Entries for locating words and elements:
****************

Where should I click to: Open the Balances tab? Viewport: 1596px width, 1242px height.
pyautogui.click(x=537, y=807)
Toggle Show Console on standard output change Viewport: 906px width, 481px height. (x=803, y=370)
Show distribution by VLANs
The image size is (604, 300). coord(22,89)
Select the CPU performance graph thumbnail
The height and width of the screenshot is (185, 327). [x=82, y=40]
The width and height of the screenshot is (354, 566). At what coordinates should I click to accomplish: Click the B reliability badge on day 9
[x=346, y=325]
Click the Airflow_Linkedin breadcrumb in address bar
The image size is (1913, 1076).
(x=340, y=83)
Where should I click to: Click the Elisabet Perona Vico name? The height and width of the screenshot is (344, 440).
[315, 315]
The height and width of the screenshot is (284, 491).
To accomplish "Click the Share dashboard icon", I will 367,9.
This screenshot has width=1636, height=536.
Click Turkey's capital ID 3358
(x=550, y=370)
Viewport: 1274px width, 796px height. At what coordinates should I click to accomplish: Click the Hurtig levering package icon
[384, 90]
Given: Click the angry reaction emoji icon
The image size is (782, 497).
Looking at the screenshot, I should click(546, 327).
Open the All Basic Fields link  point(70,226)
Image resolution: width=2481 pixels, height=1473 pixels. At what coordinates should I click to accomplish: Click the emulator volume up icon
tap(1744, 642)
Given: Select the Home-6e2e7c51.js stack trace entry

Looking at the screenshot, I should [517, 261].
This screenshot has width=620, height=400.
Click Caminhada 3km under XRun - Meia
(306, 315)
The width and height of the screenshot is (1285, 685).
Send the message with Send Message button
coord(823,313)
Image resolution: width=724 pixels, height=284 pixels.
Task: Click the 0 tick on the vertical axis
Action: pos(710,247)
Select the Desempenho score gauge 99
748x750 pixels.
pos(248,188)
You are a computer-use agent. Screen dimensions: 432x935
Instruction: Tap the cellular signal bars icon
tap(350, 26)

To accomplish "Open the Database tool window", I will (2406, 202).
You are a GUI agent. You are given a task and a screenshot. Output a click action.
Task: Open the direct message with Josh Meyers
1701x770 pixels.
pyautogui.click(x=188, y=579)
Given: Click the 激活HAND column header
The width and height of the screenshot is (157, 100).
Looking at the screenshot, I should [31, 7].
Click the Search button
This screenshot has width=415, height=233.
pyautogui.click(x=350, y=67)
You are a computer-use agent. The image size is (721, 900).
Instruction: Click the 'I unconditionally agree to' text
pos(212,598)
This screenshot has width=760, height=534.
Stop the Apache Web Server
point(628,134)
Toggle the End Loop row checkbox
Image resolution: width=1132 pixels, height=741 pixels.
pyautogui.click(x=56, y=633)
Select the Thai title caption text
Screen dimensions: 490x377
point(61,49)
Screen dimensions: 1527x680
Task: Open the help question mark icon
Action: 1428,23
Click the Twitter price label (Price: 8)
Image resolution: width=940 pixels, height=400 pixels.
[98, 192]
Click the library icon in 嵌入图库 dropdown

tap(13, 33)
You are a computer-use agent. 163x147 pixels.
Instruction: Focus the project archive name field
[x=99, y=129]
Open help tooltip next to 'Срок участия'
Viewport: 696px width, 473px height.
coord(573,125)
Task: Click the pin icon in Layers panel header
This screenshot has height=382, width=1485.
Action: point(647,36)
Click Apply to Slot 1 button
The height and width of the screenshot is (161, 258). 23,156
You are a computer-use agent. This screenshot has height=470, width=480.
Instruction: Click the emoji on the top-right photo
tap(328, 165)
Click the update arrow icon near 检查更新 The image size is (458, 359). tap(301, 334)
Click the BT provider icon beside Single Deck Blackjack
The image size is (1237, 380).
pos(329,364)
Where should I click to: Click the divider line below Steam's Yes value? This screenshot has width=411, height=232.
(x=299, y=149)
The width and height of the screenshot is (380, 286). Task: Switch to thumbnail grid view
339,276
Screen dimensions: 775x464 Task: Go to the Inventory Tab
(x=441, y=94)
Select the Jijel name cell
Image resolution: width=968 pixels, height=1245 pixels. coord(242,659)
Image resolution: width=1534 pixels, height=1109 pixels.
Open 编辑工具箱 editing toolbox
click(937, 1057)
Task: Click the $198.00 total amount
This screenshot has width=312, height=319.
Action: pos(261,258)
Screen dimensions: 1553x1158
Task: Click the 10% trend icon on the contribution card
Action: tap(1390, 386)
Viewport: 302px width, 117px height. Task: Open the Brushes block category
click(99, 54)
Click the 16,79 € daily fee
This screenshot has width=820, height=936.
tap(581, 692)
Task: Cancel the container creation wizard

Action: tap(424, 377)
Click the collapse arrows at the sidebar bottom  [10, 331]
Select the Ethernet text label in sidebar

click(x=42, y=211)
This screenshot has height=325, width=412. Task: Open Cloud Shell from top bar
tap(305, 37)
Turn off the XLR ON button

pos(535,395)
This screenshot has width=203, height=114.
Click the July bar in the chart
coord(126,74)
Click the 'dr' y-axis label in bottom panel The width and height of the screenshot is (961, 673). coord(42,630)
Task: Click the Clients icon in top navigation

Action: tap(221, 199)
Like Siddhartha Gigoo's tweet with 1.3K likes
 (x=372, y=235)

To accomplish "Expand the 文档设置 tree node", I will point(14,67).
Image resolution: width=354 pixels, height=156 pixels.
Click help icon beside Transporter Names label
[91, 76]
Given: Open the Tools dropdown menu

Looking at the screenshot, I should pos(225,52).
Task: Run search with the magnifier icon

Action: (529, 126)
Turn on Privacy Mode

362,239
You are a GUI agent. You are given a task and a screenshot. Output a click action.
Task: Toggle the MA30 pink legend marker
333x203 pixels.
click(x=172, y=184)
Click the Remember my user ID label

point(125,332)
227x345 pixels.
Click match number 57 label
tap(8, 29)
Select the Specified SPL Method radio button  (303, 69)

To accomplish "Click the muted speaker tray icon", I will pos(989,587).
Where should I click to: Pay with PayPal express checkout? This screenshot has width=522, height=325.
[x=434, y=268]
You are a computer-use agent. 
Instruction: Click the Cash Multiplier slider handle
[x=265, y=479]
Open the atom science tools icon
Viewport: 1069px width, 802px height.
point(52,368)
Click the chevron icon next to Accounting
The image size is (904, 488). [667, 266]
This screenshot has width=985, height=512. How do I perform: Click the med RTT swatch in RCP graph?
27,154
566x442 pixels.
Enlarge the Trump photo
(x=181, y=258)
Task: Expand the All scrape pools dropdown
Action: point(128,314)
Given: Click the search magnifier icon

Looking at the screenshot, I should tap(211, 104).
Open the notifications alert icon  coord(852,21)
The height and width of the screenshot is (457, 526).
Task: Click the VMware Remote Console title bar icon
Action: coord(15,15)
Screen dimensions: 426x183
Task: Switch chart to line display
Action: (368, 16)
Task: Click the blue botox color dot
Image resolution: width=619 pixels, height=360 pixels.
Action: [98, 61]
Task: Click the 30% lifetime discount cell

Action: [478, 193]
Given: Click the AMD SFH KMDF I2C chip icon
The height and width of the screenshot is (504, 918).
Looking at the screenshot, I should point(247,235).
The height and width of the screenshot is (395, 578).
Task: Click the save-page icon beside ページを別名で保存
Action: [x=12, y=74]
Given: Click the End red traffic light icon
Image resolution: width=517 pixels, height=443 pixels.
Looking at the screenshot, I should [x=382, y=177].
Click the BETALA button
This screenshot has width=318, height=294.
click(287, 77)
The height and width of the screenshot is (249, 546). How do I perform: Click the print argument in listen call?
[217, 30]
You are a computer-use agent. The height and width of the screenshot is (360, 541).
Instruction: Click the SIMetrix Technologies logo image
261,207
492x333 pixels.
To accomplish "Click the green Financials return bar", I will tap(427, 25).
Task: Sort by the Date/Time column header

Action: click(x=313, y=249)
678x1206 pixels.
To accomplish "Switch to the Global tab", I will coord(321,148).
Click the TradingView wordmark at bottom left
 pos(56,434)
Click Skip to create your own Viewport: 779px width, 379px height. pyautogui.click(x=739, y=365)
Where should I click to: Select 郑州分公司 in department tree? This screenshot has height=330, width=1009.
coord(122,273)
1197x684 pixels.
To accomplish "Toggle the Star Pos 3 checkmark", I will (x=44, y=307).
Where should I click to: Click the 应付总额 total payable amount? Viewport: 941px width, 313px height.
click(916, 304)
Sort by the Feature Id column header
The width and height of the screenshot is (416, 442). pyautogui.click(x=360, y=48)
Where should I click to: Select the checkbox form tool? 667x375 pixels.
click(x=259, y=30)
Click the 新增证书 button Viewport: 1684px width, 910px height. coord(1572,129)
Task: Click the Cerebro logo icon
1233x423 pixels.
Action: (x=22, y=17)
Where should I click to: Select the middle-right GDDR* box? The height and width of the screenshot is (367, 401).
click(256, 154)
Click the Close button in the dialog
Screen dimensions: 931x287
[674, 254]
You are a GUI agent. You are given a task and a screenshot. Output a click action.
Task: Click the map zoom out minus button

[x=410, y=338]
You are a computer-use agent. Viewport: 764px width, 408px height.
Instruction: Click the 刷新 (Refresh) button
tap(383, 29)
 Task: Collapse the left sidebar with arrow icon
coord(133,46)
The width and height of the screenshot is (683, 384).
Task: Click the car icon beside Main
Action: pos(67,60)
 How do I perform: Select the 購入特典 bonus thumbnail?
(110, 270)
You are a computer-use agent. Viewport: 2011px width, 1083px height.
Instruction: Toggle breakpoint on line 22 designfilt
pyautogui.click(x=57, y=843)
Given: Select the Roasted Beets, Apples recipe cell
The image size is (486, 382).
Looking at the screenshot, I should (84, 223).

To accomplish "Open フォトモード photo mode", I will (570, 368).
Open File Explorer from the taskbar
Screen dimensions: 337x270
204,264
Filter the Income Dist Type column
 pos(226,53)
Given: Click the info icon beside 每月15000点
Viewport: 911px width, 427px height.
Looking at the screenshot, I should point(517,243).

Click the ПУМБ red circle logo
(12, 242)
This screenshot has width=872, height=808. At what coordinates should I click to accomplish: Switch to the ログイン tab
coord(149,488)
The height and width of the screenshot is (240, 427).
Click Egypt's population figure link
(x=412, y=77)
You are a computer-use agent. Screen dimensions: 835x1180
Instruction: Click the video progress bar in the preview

****************

Write out the entries above word for word, from the line with "Sort by the Feature Id column header" up to and including the line with "Action: pos(67,60)".

#### RESULT OF THIS EXERCISE:
Sort by the Feature Id column header
The width and height of the screenshot is (416, 442). pyautogui.click(x=360, y=48)
Where should I click to: Select the checkbox form tool? 667x375 pixels.
click(x=259, y=30)
Click the 新增证书 button Viewport: 1684px width, 910px height. coord(1572,129)
Task: Click the Cerebro logo icon
1233x423 pixels.
Action: (x=22, y=17)
Where should I click to: Select the middle-right GDDR* box? The height and width of the screenshot is (367, 401).
click(256, 154)
Click the Close button in the dialog
Screen dimensions: 931x287
[674, 254]
You are a GUI agent. You are given a task and a screenshot. Output a click action.
Task: Click the map zoom out minus button

[x=410, y=338]
You are a computer-use agent. Viewport: 764px width, 408px height.
Instruction: Click the 刷新 (Refresh) button
tap(383, 29)
 Task: Collapse the left sidebar with arrow icon
coord(133,46)
The width and height of the screenshot is (683, 384).
Task: Click the car icon beside Main
Action: pos(67,60)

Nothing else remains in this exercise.